**GIVEN RECORDS**
= Beginning of Section =
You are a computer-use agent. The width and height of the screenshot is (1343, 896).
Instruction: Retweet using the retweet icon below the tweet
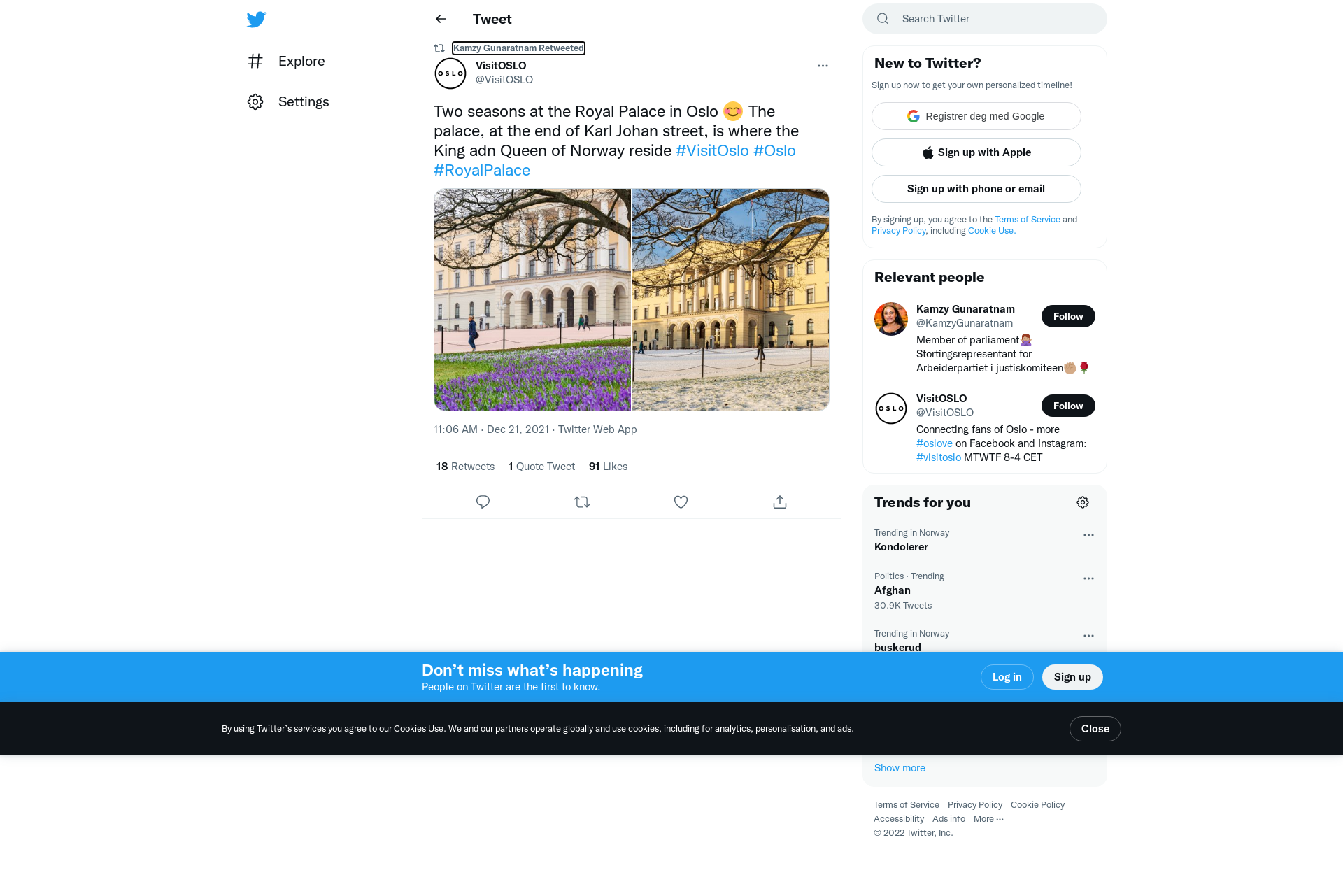pos(582,502)
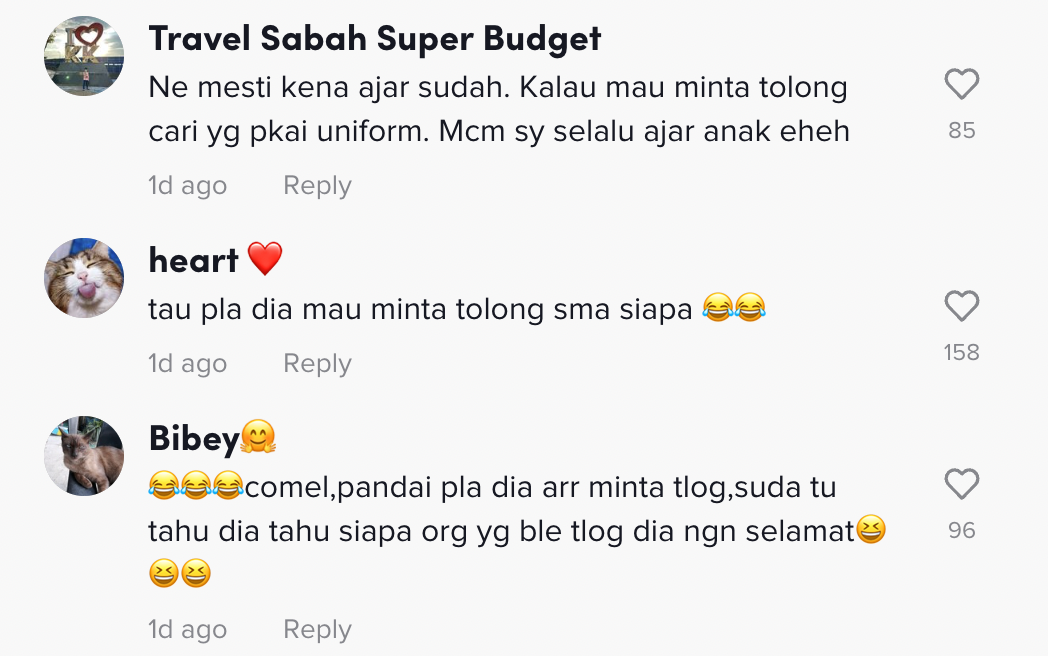Like the Travel Sabah Super Budget comment
The image size is (1048, 656).
coord(961,85)
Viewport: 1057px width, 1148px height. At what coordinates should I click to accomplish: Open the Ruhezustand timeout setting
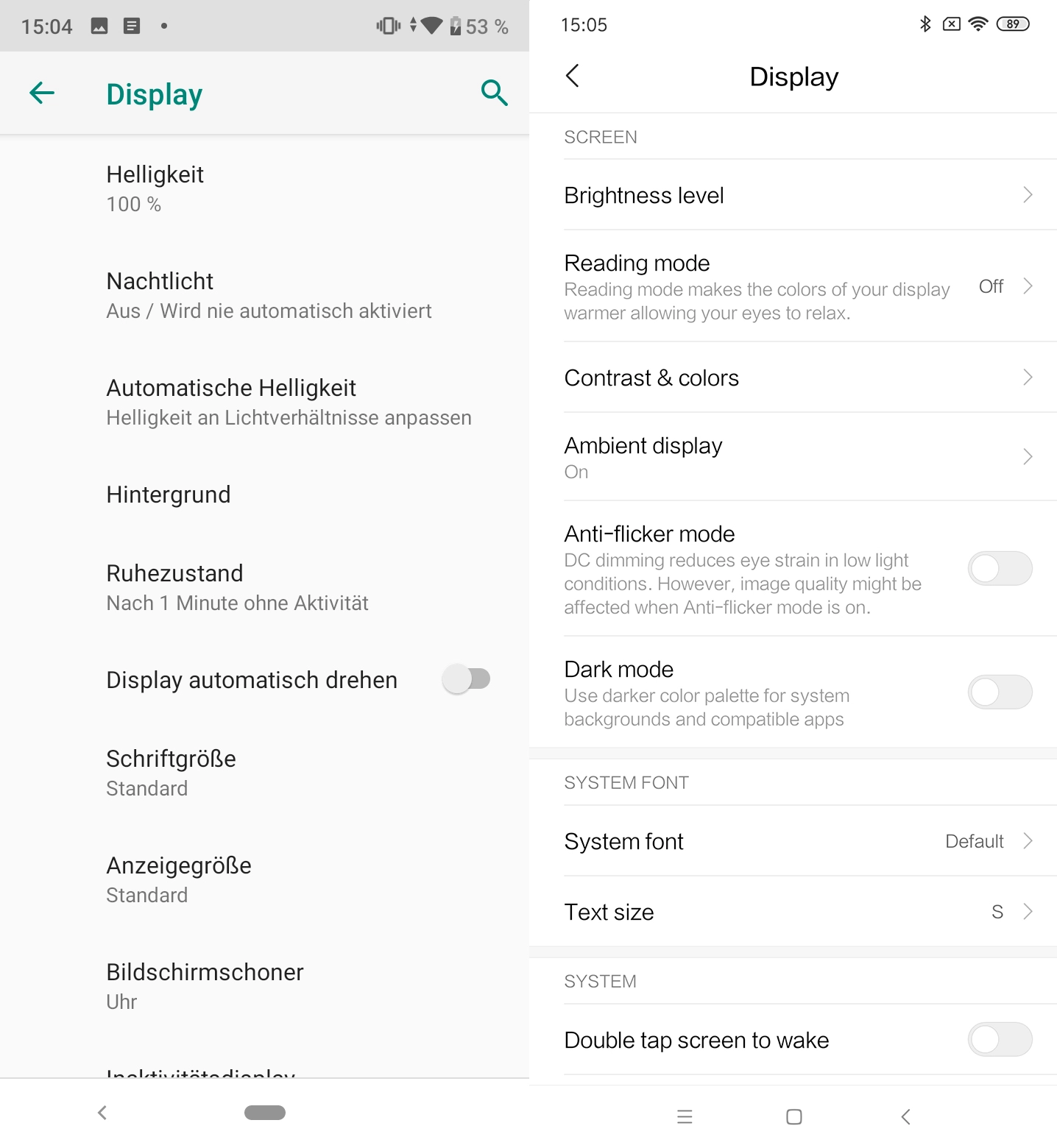pos(264,587)
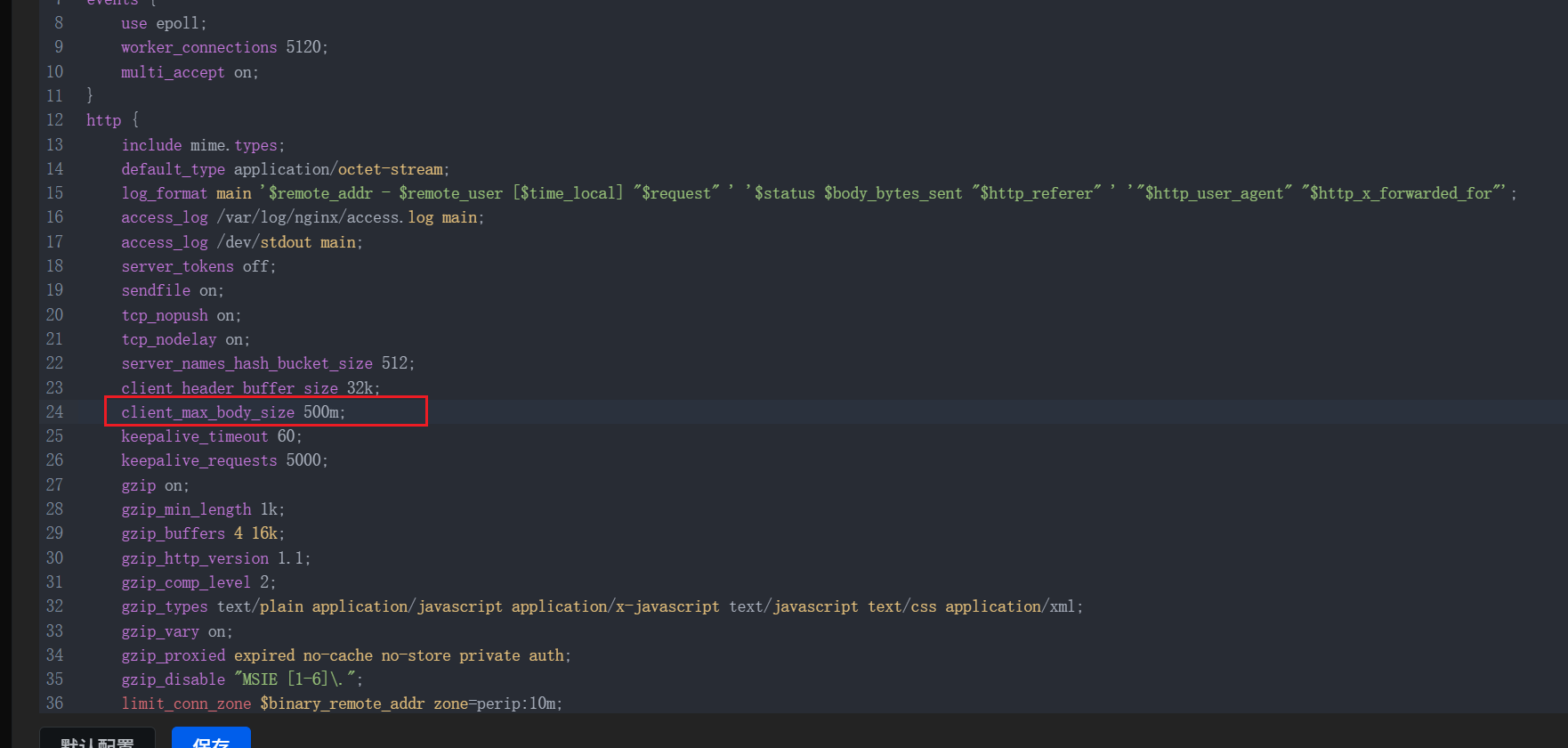The width and height of the screenshot is (1568, 748).
Task: Click line number 24 in the gutter
Action: click(54, 412)
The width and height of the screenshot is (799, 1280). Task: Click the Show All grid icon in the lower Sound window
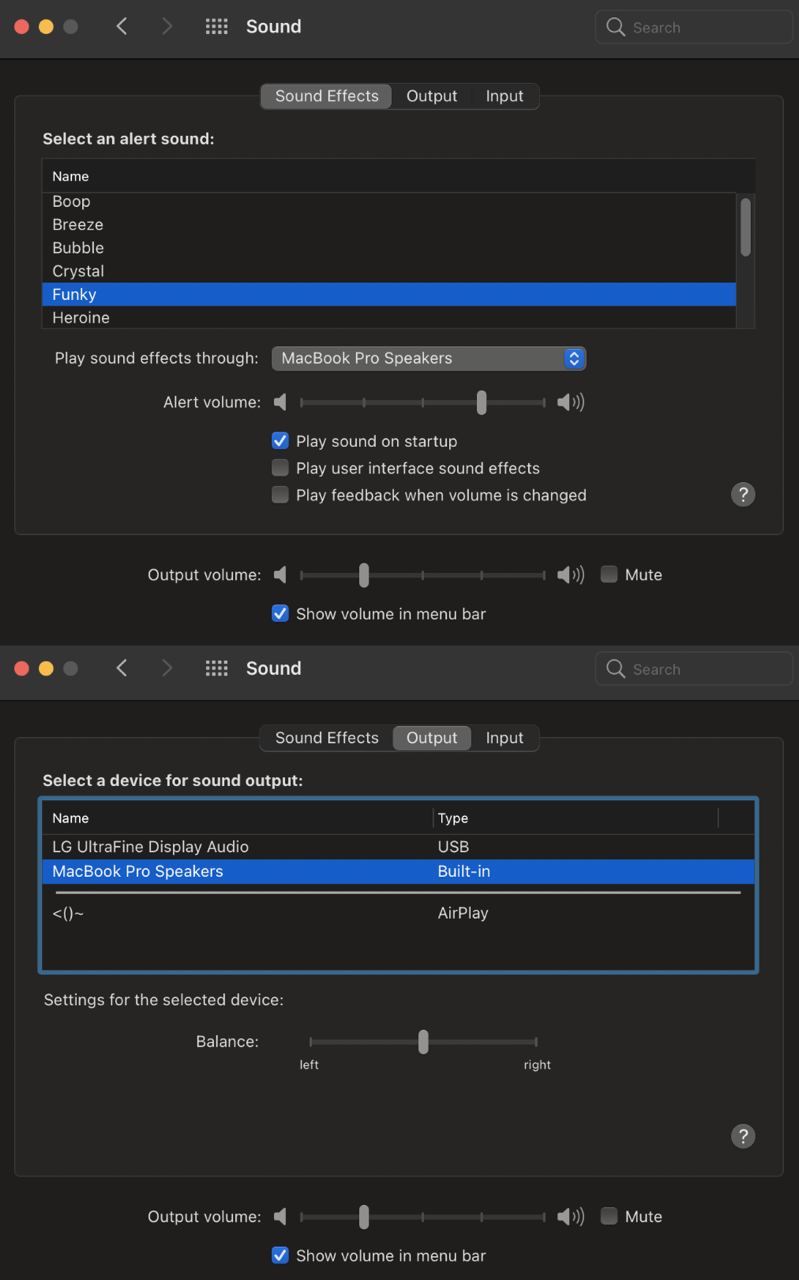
= End of Section =
A verbatim reproduction of each entry is expected, with every picture omitted.

**TASK SOLUTION**
You are a computer-use agent. The width and height of the screenshot is (1343, 896).
Instruction: Retweet using the retweet icon below the tweet
pos(582,502)
Like the Travel Sabah Super Budget comment
The image size is (1048, 656).
coord(961,85)
Viewport: 1057px width, 1148px height. At what coordinates should I click to accomplish: Open the Ruhezustand timeout setting
pos(264,587)
The width and height of the screenshot is (1568, 748).
Task: Click line number 24 in the gutter
Action: click(54, 412)
The width and height of the screenshot is (799, 1280). Task: Click the Show All grid icon in the lower Sound window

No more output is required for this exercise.